Binlerce kişinin öldürüldüğü bu sürecin Ülkü Ocakları başkanı Muhsin Yazıcıoğlu, bir kazada öldü. Mezarı, şimdi bir Türk büyüğü olarak tavaf ediliyor. Türk tipi hayat işte...

MHP Genel Başkanı Devlet Bahçeli, geçmişte arabasını silah nakliyatına tahsis eden biriydi. Türk adaleti katil silahlar için, ona soru bile sormadı. Arkadaşlarına göre, o bir MİT’çiydi. Cinayet yıllarında yandaş olan Erdoğan’la bugün iktidar ve dolayısıyla nimetler ortağı. Yani gün, onu günüdür. Can alıp hayatlar bağışlıyor. Mafya babaları “dava arkadaşlarım” diyerek af çıkarıyor. Günde beş vakit Kürtlerler başta olmak üzere, herkesin mahfını istiyor. Türk tipi adalet işte...

Ülkücüleri, yol kesip onlardan yolunu ayırmış gazetecileri, siyasetçileri linç ayinleri düzenliyor. Ülkücü mafya ortalıkta kol geziyor. Dünyada ilk defa bunların Türk devletinde mafya meşru devlet adamı mertebesine çıktı. Saraylarda ağırlandılar. Sarmaş dolaş oldular. Hep birlikte utanca boğuldular. Haydutlar adaleti, ne diyeyim ki...

MHP günün muktediri. Ve bugün utanılası olgu ve olaylar kıvanç, iftihardır. Erdemli olmak ayıp bu düzende. MHP’nin utanç ve suç dökümü olan geçmişini, durup dururken değil bu yüzden özetledim

Hukukun “h“ diye bir kırıntısı olsaydı, bugün MHP olmazdı. Hayatlara kasdeden, can isteyen bir güç, asla olamazdı.

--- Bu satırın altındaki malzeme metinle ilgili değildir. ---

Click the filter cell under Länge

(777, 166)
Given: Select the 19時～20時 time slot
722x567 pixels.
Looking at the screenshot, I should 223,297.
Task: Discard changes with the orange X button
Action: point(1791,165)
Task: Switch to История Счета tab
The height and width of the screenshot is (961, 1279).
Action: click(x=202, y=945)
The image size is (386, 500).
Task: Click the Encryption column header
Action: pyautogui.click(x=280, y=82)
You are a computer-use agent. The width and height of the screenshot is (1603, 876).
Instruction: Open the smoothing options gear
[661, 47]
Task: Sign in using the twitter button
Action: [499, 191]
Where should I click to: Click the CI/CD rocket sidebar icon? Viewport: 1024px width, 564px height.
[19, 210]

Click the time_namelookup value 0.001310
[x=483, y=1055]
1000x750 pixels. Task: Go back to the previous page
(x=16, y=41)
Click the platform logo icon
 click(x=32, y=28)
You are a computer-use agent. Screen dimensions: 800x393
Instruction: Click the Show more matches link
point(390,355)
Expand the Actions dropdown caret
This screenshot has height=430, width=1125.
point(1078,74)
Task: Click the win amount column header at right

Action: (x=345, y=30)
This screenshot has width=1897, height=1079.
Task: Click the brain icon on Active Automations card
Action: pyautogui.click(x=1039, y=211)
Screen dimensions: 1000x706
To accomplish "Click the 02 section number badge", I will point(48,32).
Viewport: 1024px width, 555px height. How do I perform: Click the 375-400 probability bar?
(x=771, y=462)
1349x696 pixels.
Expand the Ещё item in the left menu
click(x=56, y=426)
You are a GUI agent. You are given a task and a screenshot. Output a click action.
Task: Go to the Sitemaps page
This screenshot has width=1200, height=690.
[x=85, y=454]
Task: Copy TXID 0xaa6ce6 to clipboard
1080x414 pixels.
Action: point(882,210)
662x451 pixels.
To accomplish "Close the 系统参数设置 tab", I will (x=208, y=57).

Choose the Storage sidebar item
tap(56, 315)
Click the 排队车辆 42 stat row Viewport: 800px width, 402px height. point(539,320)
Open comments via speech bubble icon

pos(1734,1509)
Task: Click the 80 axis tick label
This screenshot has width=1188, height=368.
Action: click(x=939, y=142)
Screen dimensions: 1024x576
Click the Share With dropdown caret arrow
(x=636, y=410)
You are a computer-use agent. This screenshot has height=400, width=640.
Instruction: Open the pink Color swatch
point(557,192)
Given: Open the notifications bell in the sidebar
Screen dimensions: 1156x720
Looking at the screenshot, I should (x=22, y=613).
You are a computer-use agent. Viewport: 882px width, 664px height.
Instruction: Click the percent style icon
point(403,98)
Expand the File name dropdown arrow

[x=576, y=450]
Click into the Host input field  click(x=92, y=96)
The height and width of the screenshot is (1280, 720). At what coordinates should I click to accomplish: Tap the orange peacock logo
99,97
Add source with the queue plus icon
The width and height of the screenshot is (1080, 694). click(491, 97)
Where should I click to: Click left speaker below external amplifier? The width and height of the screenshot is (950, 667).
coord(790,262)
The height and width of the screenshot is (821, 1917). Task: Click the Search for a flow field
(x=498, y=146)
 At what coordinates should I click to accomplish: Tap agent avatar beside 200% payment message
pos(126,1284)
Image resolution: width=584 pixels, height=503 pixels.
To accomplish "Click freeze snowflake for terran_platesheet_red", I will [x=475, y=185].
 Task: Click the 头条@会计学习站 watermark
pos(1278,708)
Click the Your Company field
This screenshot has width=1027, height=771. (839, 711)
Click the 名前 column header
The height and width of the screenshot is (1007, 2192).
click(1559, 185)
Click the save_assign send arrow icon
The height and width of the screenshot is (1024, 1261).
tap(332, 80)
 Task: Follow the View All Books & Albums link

12 Eylül darbesinden sonra, bugünkü İzmir Belediye Başkanı Tunç Soyer’in babası Nurettin Soyer, ilk defa MHP hakkında soruşturma açtı, Türkeş ve adamlarını tutuklattı. Ama her şey bir anlıktı. Sonra “onların şenliği” yeniden başladı. Salındılar. Geçip su başlarına oturdular.

Çünkü MHP, Türk anayasa ve partiler yasasına göre bir suç örgütü, terör yuvasıdır. Ama dünlerden bugüne önünden geçen, soru soran bile çıkmadı. Onun için o topraklara suç ve suçular egemendir. Urfalı 16 yaşındaki çocuk Muharrem Aksam bu yüzden, polis talimlerinde nişangahtır. Kürtlere, her türlü ölüm serbest ve haktır, MHP mutlak muktedir çünkü…

Haydut devlette, haller hep böyledir yani...

paylaş

   

Yeni Özgür Politika

© Copyright 2024 Yeni Özgür Politika | Tüm Hakları Saklıdır.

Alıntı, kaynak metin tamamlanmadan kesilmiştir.